--- ACTION ITEM ---
Rewrite the records below, replacing "Locate an element on the screen" with "Find an element in the screenshot" wherever it occurs and leaving everything else unchanged.

DATA SECTION section start

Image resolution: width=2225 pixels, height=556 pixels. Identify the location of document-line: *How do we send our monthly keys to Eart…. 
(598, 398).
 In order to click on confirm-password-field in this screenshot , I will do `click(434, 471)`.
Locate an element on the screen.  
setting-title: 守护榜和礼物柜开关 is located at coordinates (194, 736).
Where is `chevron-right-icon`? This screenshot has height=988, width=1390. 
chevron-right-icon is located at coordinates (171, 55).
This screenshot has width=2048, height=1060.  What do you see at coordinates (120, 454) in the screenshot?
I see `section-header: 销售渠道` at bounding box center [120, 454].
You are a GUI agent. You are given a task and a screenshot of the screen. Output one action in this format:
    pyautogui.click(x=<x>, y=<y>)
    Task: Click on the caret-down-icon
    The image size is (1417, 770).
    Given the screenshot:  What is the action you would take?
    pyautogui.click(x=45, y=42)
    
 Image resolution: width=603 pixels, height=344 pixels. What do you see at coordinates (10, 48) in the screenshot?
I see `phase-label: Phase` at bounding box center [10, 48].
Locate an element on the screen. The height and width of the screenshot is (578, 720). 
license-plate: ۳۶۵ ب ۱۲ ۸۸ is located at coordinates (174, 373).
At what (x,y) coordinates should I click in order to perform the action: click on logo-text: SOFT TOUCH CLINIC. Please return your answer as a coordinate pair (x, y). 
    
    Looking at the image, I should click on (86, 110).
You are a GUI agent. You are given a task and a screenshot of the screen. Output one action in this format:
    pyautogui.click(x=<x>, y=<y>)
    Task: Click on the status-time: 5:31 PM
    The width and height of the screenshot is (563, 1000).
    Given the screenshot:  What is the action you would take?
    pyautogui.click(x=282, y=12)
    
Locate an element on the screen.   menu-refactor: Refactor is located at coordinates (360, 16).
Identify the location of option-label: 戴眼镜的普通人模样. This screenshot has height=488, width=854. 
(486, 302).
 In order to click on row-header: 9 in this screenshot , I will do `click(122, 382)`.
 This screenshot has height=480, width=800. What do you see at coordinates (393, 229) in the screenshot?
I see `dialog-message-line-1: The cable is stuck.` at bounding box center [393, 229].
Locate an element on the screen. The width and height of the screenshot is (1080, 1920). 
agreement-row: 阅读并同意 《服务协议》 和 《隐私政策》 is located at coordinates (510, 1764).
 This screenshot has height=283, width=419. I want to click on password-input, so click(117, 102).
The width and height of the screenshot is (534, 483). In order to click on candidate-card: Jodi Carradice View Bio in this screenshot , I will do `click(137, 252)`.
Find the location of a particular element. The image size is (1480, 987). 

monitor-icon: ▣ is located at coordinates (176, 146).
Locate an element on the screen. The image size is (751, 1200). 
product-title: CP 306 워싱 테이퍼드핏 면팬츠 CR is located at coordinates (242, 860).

DATA SECTION section end

--- SOLVED PROBLEM ---
Image resolution: width=2225 pixels, height=556 pixels. Identify the location of document-line: *How do we send our monthly keys to Eart…. 
(598, 398).
 In order to click on confirm-password-field in this screenshot , I will do `click(434, 471)`.
Find an element in the screenshot.  
setting-title: 守护榜和礼物柜开关 is located at coordinates (194, 736).
Where is `chevron-right-icon`? This screenshot has height=988, width=1390. 
chevron-right-icon is located at coordinates (171, 55).
This screenshot has width=2048, height=1060.  What do you see at coordinates (120, 454) in the screenshot?
I see `section-header: 销售渠道` at bounding box center [120, 454].
You are a GUI agent. You are given a task and a screenshot of the screen. Output one action in this format:
    pyautogui.click(x=<x>, y=<y>)
    Task: Click on the caret-down-icon
    The image size is (1417, 770).
    Given the screenshot:  What is the action you would take?
    pyautogui.click(x=45, y=42)
    
 Image resolution: width=603 pixels, height=344 pixels. What do you see at coordinates (10, 48) in the screenshot?
I see `phase-label: Phase` at bounding box center [10, 48].
Find an element in the screenshot. The height and width of the screenshot is (578, 720). 
license-plate: ۳۶۵ ب ۱۲ ۸۸ is located at coordinates (174, 373).
At what (x,y) coordinates should I click in order to perform the action: click on logo-text: SOFT TOUCH CLINIC. Please return your answer as a coordinate pair (x, y). 
    
    Looking at the image, I should click on (86, 110).
You are a GUI agent. You are given a task and a screenshot of the screen. Output one action in this format:
    pyautogui.click(x=<x>, y=<y>)
    Task: Click on the status-time: 5:31 PM
    The width and height of the screenshot is (563, 1000).
    Given the screenshot:  What is the action you would take?
    pyautogui.click(x=282, y=12)
    
Find an element in the screenshot.   menu-refactor: Refactor is located at coordinates (360, 16).
Identify the location of option-label: 戴眼镜的普通人模样. This screenshot has height=488, width=854. 
(486, 302).
 In order to click on row-header: 9 in this screenshot , I will do `click(122, 382)`.
 This screenshot has height=480, width=800. What do you see at coordinates (393, 229) in the screenshot?
I see `dialog-message-line-1: The cable is stuck.` at bounding box center [393, 229].
Find an element in the screenshot. The width and height of the screenshot is (1080, 1920). 
agreement-row: 阅读并同意 《服务协议》 和 《隐私政策》 is located at coordinates (510, 1764).
 This screenshot has height=283, width=419. I want to click on password-input, so click(117, 102).
The width and height of the screenshot is (534, 483). In order to click on candidate-card: Jodi Carradice View Bio in this screenshot , I will do `click(137, 252)`.
Find the location of a particular element. The image size is (1480, 987). 

monitor-icon: ▣ is located at coordinates (176, 146).
Find an element in the screenshot. The image size is (751, 1200). 
product-title: CP 306 워싱 테이퍼드핏 면팬츠 CR is located at coordinates (242, 860).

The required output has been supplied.